Your assignment → Give again, word for word, every line below from the one that has "Task: Click the 报销日期 column header" through the one that has "Task: Open the Developer", both included, and no others.

Records for this exercise →
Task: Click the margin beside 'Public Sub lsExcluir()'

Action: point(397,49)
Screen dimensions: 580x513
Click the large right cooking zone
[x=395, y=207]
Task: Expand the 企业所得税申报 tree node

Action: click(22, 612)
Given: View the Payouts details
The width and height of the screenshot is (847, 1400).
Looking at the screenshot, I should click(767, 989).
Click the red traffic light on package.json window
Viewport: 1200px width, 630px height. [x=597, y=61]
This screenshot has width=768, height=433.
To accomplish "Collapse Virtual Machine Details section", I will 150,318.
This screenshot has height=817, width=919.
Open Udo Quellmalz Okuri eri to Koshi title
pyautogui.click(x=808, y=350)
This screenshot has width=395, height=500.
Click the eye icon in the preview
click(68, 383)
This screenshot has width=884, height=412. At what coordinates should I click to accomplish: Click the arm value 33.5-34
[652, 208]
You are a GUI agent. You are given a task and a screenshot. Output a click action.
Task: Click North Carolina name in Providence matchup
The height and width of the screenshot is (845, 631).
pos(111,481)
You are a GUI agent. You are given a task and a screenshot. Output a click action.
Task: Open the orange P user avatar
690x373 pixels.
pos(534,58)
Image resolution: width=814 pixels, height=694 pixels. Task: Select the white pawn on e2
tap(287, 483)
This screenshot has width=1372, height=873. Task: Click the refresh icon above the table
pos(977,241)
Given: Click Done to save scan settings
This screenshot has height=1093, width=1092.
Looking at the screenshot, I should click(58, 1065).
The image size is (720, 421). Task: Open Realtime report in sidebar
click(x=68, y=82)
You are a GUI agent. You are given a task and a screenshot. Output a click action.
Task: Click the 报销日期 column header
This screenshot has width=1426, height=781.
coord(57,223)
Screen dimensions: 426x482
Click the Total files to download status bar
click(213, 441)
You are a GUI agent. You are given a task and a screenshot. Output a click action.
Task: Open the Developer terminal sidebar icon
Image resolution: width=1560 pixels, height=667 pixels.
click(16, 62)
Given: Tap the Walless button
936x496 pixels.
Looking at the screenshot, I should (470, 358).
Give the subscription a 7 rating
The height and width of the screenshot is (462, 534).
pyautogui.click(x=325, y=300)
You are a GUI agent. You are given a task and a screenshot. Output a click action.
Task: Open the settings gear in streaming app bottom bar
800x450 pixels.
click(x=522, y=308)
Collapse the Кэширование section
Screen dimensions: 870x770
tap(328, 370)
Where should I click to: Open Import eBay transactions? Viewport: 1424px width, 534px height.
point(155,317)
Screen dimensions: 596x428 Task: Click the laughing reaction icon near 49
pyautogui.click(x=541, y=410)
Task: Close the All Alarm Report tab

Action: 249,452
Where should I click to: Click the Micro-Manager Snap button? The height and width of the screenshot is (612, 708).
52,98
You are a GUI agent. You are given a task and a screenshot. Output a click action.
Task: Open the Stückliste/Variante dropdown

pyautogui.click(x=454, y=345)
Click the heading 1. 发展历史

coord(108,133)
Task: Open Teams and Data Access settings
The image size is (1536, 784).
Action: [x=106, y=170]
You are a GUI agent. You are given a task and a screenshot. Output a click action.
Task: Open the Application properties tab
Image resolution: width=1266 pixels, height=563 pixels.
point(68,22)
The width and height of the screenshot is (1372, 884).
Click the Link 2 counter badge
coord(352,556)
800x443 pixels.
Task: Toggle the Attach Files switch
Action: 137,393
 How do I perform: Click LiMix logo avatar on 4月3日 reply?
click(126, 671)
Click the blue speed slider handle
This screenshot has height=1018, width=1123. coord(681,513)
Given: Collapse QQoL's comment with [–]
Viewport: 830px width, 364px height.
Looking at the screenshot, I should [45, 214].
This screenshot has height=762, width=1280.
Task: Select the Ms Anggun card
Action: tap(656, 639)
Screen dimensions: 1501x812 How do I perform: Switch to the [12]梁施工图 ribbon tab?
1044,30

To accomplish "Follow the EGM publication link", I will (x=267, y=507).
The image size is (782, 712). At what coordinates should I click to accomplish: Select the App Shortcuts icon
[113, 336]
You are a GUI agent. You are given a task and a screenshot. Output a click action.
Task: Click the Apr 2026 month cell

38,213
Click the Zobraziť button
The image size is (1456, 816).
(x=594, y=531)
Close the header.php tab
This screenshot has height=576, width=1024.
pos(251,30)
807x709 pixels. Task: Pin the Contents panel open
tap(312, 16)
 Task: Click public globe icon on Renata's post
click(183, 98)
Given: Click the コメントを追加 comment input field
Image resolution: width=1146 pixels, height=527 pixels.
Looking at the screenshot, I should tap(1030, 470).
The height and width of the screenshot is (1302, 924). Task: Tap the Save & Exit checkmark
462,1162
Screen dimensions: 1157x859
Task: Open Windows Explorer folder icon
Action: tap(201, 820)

Answer section →
Task: Click the 报销日期 column header
This screenshot has width=1426, height=781.
coord(57,223)
Screen dimensions: 426x482
Click the Total files to download status bar
click(213, 441)
You are a GUI agent. You are given a task and a screenshot. Output a click action.
Task: Open the Developer terminal sidebar icon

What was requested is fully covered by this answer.